__About this task__. The output is the lines below from the one with "Given: Click the Force field toolbar icon" through the one with "Task: Click the $15.02 cost value", both included, printed exactly and with no other line.

__Recorded data__.
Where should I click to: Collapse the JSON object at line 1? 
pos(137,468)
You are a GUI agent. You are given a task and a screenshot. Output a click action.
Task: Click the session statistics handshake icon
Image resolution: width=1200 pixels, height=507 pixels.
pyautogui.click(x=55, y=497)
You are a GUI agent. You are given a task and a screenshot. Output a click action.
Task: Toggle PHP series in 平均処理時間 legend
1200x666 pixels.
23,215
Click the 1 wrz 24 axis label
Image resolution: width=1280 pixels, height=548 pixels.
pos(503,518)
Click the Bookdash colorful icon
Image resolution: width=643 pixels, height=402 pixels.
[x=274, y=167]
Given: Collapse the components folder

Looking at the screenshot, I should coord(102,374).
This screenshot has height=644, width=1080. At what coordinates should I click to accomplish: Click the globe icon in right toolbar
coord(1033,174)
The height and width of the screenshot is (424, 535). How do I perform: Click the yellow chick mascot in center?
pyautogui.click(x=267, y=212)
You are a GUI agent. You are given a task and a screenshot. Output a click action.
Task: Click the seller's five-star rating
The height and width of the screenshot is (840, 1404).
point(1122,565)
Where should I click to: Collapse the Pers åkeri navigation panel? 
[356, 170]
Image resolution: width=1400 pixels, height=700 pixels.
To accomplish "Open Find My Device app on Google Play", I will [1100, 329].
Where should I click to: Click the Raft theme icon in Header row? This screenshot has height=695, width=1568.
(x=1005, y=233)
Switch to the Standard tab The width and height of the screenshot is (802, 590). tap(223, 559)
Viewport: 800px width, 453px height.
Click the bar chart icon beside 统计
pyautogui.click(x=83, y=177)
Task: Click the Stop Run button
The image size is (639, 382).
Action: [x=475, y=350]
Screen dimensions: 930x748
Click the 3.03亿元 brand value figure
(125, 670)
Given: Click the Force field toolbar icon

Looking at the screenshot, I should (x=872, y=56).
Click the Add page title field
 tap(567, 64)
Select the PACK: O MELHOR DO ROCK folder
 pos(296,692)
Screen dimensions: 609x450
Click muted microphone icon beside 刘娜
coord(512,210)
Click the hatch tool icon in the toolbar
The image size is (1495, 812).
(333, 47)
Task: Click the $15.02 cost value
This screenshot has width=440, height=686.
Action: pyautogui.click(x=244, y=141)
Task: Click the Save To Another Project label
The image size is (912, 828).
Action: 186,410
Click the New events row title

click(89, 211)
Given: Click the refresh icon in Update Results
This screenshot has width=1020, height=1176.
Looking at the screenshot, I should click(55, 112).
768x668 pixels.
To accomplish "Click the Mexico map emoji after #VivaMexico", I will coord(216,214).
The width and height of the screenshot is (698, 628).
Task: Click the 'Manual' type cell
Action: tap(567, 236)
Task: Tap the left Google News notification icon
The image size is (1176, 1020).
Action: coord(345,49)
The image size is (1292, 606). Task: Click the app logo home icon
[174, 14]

__Your solution__.
Given: Click the Force field toolbar icon

Looking at the screenshot, I should (x=872, y=56).
Click the Add page title field
 tap(567, 64)
Select the PACK: O MELHOR DO ROCK folder
 pos(296,692)
Screen dimensions: 609x450
Click muted microphone icon beside 刘娜
coord(512,210)
Click the hatch tool icon in the toolbar
The image size is (1495, 812).
(333, 47)
Task: Click the $15.02 cost value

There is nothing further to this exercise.